Nineteen of the 20 results (95%) were able to be analyzed. The median number of mutations found was 2.85 mut/mB (IQR, 2.38-3.65). The median of somatic nonsynonymous damaging single-nucleotide variant was 19.5 (IQR, 17-29). The mutational signature SBS24 (aflatoxin B1) was found in 5 patients, who were all born in Africa, and SBS22 (aristolochic acid) was found in 1 patient born in China. The median homologous recombination deficiency (HRD) score was 25 (IQR, 11-34), and one patient had a high HRD score of 88.

The most common somatic alterations in driver genes were TP53 (47.4%), RB1 (36.8%), TERT promoter (31.6%), CCND1 FGF19 amplification (21.0%), PTEN (20.0%), ALB (15.8%), CTNNB1 (15.8%), ARID1A (10.5%), CDKN2A (10.5%), PIK3CA (10.5%), TSC1 (10.5%), CDK4 (5.3%), CDKN2C (5.3%), MDM4 (5.3%), PALB2 (5.3%), TSC2 (5.3%), and VEGFA (5.3%).

Of the 19 patients with an evaluable sample, 70% (n = 14) harbored at least 1 actionable genomic alteration according to the ESMO Scale for Clinical Actionability of Molecular Targets (ESCAT). Nine (45%) of these patients were subsequently matched to a targeted therapy, most of whom had received prior TKI therapy (n = 7; 35%).

Responses were seen with everolimus (Afinitor; complete response, n = 1; progressive disease [PD], n = 2), trastuzumab (Herceptin) plus olaparib (Lynparza; stable disease, n = 1), trametinib (Mekinist; PD, n = 3), palbociclib (Ibrance; partial response, n = 1), and olaparib (PD, n = 1).

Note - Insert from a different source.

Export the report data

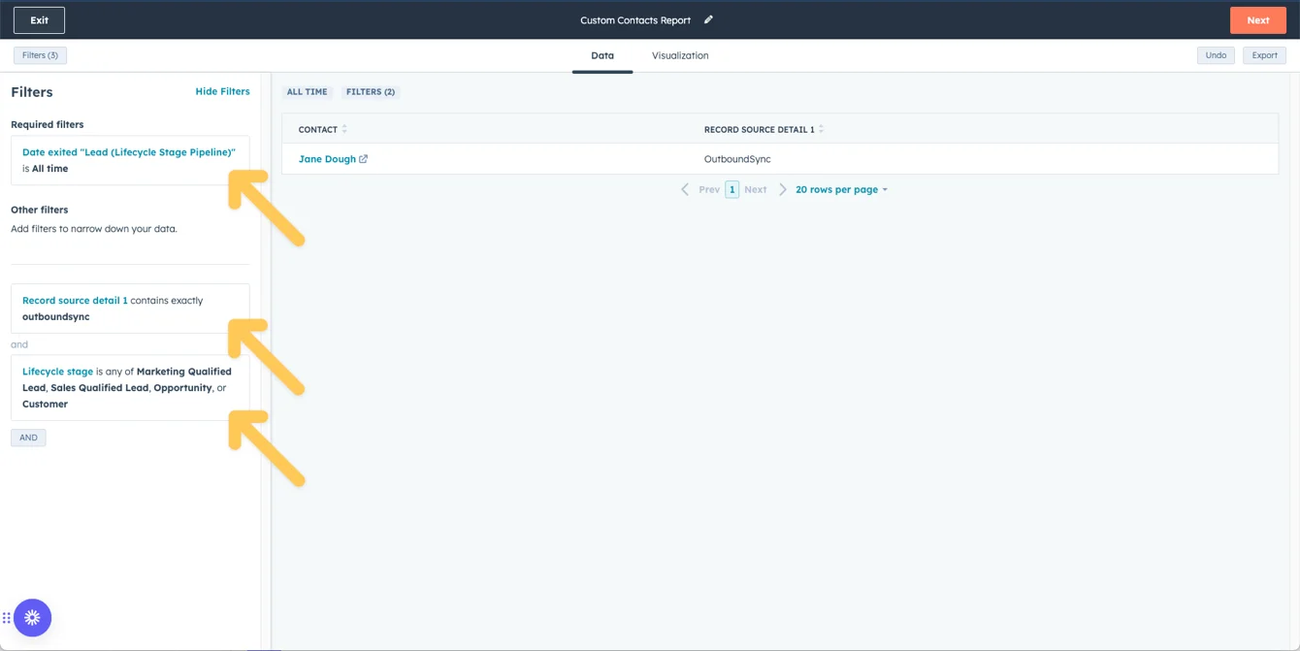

Notably, PR with palbociclib occurred in a patient with H-CCK with a CDK4 amplification, and CR occurred with everolimus in a patient with TSC2-mutant HCC.

However, given the limited number of patients, further validation studies will be required, Limousin concluded.

Reference

Limousin W, Laurent-Puig P, Ziol M, et al. Molecular-based targeted therapies in patients with hepatocellular carcinoma and hepato-cholangiocarcinoma refractory to atezolizumab-bevacizumab. Presented at: 2023 International Liver Cancer Association Conference; September 7-9, 2023; Amsterdam, Netherlands.